In the bar a cacophony. The place must be at three or four times capacity. We head for the restaurant bit. Stand waiting; debris of abandoned lunches, plates racking up as staff – squeezing between patrons – struggle to buss their tables.

There are supposed to be people here from all 50 U.S. states. But every American I meet seems to be from Colorado – Denver, Fort Collins and that Protestant Vatican which is Colorado Springs.

Initially, the National Prayer Breakfast had been just that: National. Now, though, very international. First evidence of this are the Lebanese BABES who drift through the delegates. Smell them a mile off: ‘strange synthetic perfumes, / Unguent, powdered, or liquid drown the sense in odours.’

I follow the scent up to the Middle East ‘suite’ on the 6th floor.
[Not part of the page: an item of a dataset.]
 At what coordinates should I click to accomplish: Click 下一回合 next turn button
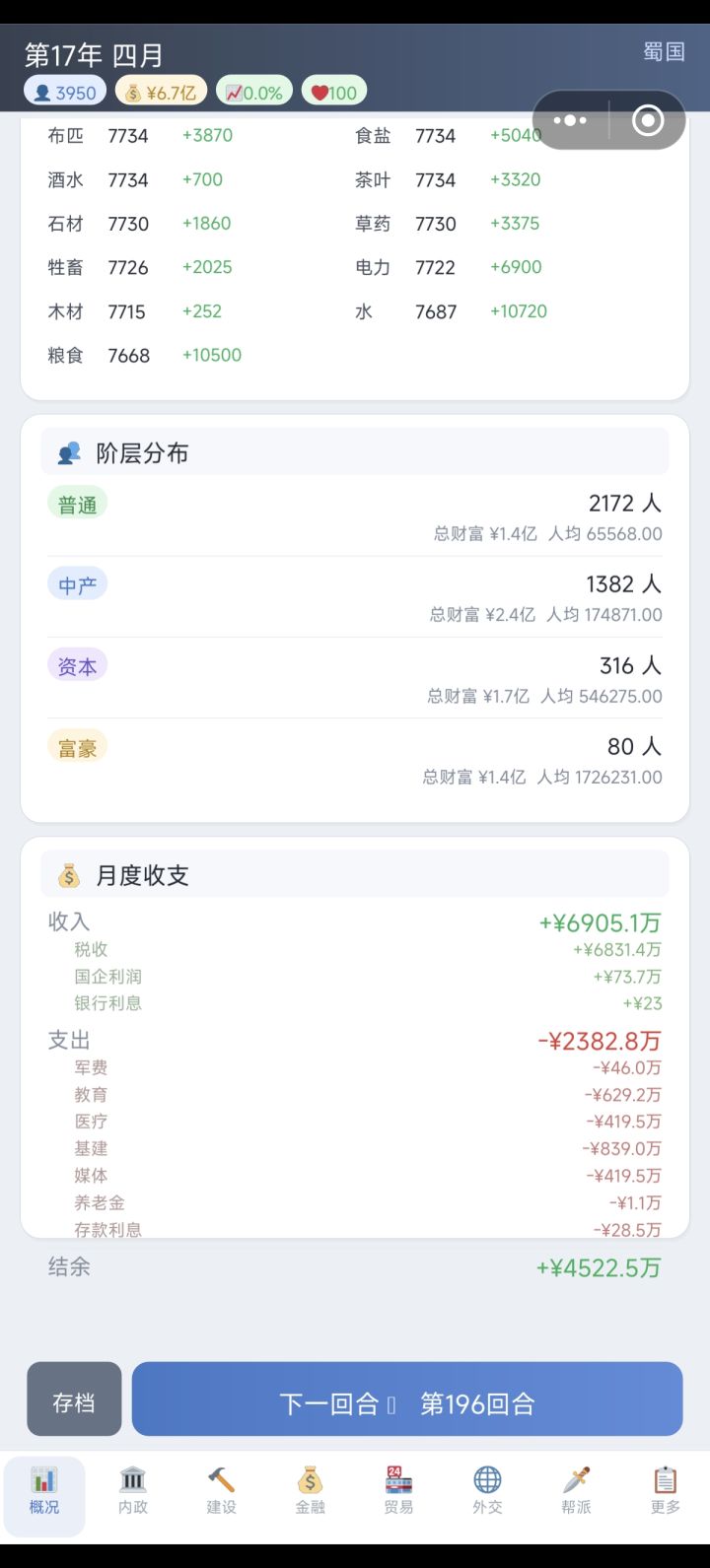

There’s some spread: baklava and figs and Turkish coffee boiling on a stove. No alcohol of course, so our time is limited. But I am there long enough to be lambasted by a succession of young Arabs – and from diverse destinations – Egypt, Lebanon and Syria. The accusations concern the latter. Young brilliant Beirut biochemist: Why didn’t my country step in when it had the chance? ‘Now you have made two mistakes’, I’m told:

1. Going into Iraq.

2. Staying out of Syria.

The difference between these mistakes, the asymmetry between acts and omissions, fail to impress my biochemist; and both accusations presuppose Obama has what he termed in a recent New Yorker interview ‘joystick powers’ according to which he can ‘manipulate precise outcomes’. But the situation is too urgent to countenance those questions: the biochemist reels off figures double the BBC’s – a total death-toll of 120,000; two million Syrian refugees in Lebanon. Beirut’s infrastructure will buckle under the pressure. Imagine London, two million extra people? I can’t. Self-interest, that’s what – to his mind – links 2003’s interventionism with 2013’s isolationism. And when, the next morning, the President elects to speak on religious freedom and not the Syrian crisis… well, they feel betrayed.